Lorsque Didier Semin parle de virulence, sans doute pense-t-il essentiellement à la virulence des débats des années 90 dont je fus le témoin et dont j’ai alors parlé dans cette rubrique. La critique d’art s’était alors partagée en deux camps, les pour et les contre l’art contemporain. Catherine Millet Georges Didi-Huberman, ou Philippe Dagen et quelques autres défendaient ce que Marc Fumaroli, Jean Baudrillard ou Hector Obalk, et Yves Cena, et Jean Clair rejetaient dans un art contemporain qu’il jugeaient « ennuyeux » ou « nul ». Ayant travaillé avec certains d’entre eux, dans les deux camps, je mesurais ce qui les opposait, et la force de leur conviction.
Pilippe Dagen écrit à propos de ce retour à la figuration dont on est aujourd’hui le témoin, dans les colonnes du journal le Monde (23-24 avril)ean CLaraq , il n’y a aucune intention de créer ni une école ni un groupe : la peinture est leur seul lien et les styles sont très éclectiques. « il y en a pour tous les goûts et tous les genres se côtoient (…) On se réjouirait de tant de maitrise et de culture, si ces qualités n’étaient pas souvent l’essentiel, si non la totalité, de ce qu’il y a à voir » Philippe Dagen pointe du doigt la limite de ce retour. Pour qu’il ne soit pas qu’une lutte vaine d’arrière-garde réac, il faut que la technique ne devienne pas l’essentiel de ce que ces expositions présentent : « le regard ne se fixe que quand peindre n’est plus une fin ». Et le critique de défendre quelques peintres de l’exposition comme Nazairn Pouyandeh ou Stephane Pencreac’h ou l’excellent Simon Pasieka, qui sont au cœur de ces expositions.

OnementI de Newmann en 1948

« Arcadia Club », Huile de Jean Claraq


Didier Semin explique dans ce texte que ce qui sauve cette nouvelle génération de peintre est donc leur regard sur les peintres anciens, de Dürer à Philippe Cognée, ou Nina Childress (qui furent parfois leur professeur), et de ne pas se détourner « de cette intuition que la condition humaine est de « penser avec ses mains ». Je ne suis pas sûr que la raison soit suffisante à opposer à ce que craignait Philippe Dagen, sur une prétendue vacuité de leur peinture.

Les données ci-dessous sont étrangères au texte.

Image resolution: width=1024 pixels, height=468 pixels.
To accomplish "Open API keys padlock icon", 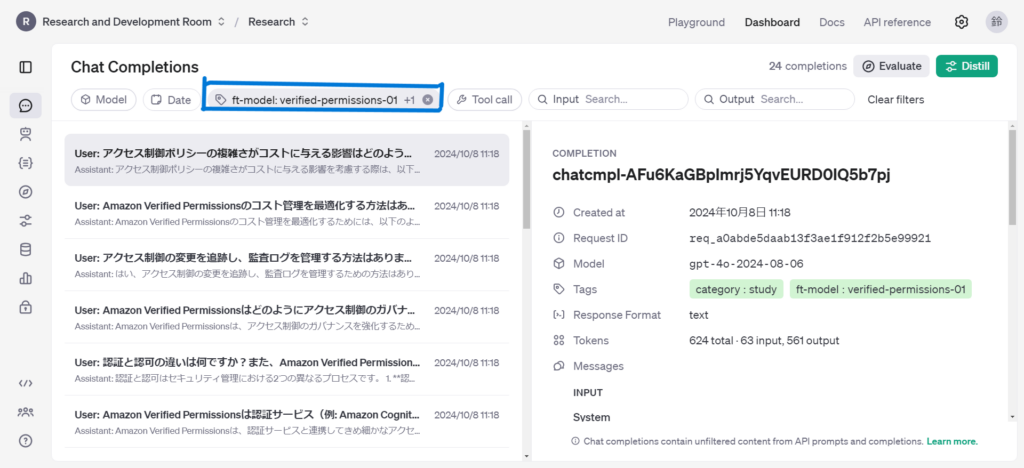I will click(x=26, y=306).
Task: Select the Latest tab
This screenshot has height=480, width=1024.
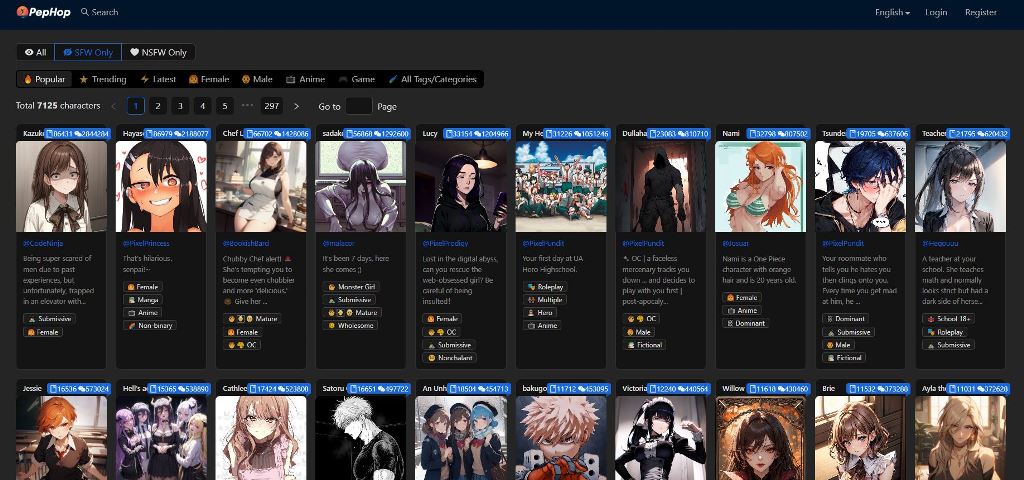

Mais la fin du texte est éloquente, dans laquelle Didier Semin parle des toiles de Marion Bataillard ou de Jean Claraq qui illustrent cet article (celle de Marion Bataillard est présente dans l’exposition). Il y voit un sorte de « réconciliation entre anciens et modernes. Ces deux peintres citent les peintres anciens, mais ne cessent pour autant de chercher du sens à ce qu’ils peignent, comme on peut le voir dans « Arcadia CLub » de Jean Claraq, qui cite Dürer pour représenter un club actuel, mais y poser des questions sur notre monde présent.